Do the relearn within ten minutes of driving the car......otherwise all the sensors/reciever go to sleep again.

Rob


----------



## Daryl (Nov 10, 2013)

Robby said:


> Do the relearn within ten minutes of driving the car......otherwise all the sensors/reciever go to sleep again.
> 
> Rob



Okay will do. I'll post back after I try that.

Sent from my Droid Ultra


----------



## texascruise (Oct 8, 2013)

Also, make sure the cars a good distance from one another. Sometimes the relearn might not work with other sensors in the vicinity. I read about this once.

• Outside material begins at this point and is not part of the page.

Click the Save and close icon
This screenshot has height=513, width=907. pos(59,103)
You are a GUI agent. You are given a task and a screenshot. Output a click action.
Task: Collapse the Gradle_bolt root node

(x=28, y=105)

Sent from AutoGuide.com Free App


----------



## Robby (Mar 1, 2013)

texascruise said:


> Also, make sure the cars a good distance from one another. Sometimes the relearn might not work with other sensors in the vicinity. I read about this once.
> 
> Sent from AutoGuide.com Free App


Oh yeah, forgot to mention that......unusual for two same cars in the driveway.

I've been at the dealer when one tech was performing a re-learn and a car across the shop was honking in response.
Took a few minutes for the guys to figure out what the heck was going on.

Anyways, tech had to take the car across the lot to get a clean relearn......you may have to take the car down the block Daryl.

Rob


----------



## Daryl (Nov 10, 2013)

Okay, so I got around to trying a relearn again today after taking the car a mile or so down the road, and back. The tool relearned the first two wheels rear right away, but when I get to the passenger side rear wheel it will not relearn. This is the same wheel where it gave me problems the last few times I tried. 

I'm guessing the sensor in that wheel is bad. Really frustrating that I'll have to spend money on this needless sensor so early on just to get the stupid annoying light off the dash.

Sent from my Droid Ultra


----------



## demo (Sep 9, 2016)

I have the same problem on RF. I will try battery cable trick.


----------



## pontiacgt (Jan 12, 2011)

Is the sensor in the tire, relearning for the tire sensors are not that much trouble if the sensor are good. Battery in sensor is dead you have to replace whole unit can't replace just the battery. Find one on Amazon, it will be cheaper than the dealer. Any tire shop can replace it.


----------



## demo (Sep 9, 2016)

Giving up.............


----------